I am very much in the latter camp & so I have been reacting badly when someone casually accuses me of dishonesty or ill-motivation because to me, that is a really serious accusation that, if true, would require me to mend my ways urgently.
It's not like 'you were a bit thoughtless then' or 'actually that was quite rude.' Minor flaws you should fix but doesn't say anything terrible about your character. Dishonesty & selfish motivations do say bad things about your character.
But not to CSJ people. And this is happening more widely among people I know not to be CSJ people. Casual accusations of huge character flaws. This is also common in our political & cultural commentary. It is becoming a social norm to assume really horrible things about people.
And so people who don't perhaps have the strongest thought-through sense of their own moral character (even though they probably have strong morals) are being desensitised to this & not responding with "How dare you?' intuitions but 'meh' intuitions. This is very bad.
In stark contradiction to the DiAngelo narratives, we should feel horrified about accusations of holding horrible, self-interested prejudices about other humans. We should feel this even if it is true because this is how we maintain the commitment to not wanting to be that person
If it is true, you may be a reflective person who will work on those beliefs honestly & that's great.
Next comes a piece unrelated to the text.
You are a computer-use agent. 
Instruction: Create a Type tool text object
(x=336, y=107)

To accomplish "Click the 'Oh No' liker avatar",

If you are not a reflective or self-aware person, maintaining a horror at the moral failing of racism will, at least, keep racism as a moral evil & prevent you embracing it.
I am being extremely problematic right now & the poster child of white fragility, but I think the very mindset DiAngelo & others want to deconstruct in us is the one that we need to preserve if we want to continue accepting that, yes, racism does make you a bad person.
This is liberal individualism, btw, which DiAngelo also takes explicit potshots at.
No, no, no, no, no, no. You are an individual with your own mind. You are not a representative of your racial group. You are not a pawn in an ongoing racial dynamic that takes in historical racial oppression & perpetuates it through group identity & perspective. No.
Of course, culture will affect you, but you are an individual living in a culture that contains a wide range of ideas about race. You can evaluate them morally & factually & reject some & accept or qualify others. You can be a thoughtful, ethical person who rejects racism.
You will have biases. We all do. They will have cultural influence. But you do not have to have the biases DiAngelo says you do. Do you, if white, really just naturally assume black people are inferior? Do you? Really? If you're pretty sure you don't, you're likely to be right.
And if you find yourself having a racial bias that does not meet your ethical position on racism, you can spot that better than DiAngelo can coz you developed the ethical position &you can perform your own customised bias training, not her generic one that comes from her own head
You can have a constitution of yourself & if you think it through & even write it down so you can tell if it is sliding & whether you need to make an amendment to it, that's great.
Then when someone casually says you believe something you don't, you will think 'How dare you?!" and not 'meh" because you actually have solid principles. That's a good thing.
This thread went way off track because I got quite impassioned. Anyway, don't accept the casual denigration thing & don't casually denigrate others. Assume good intent & give others reason to assume it in you & expect them to do that. The end.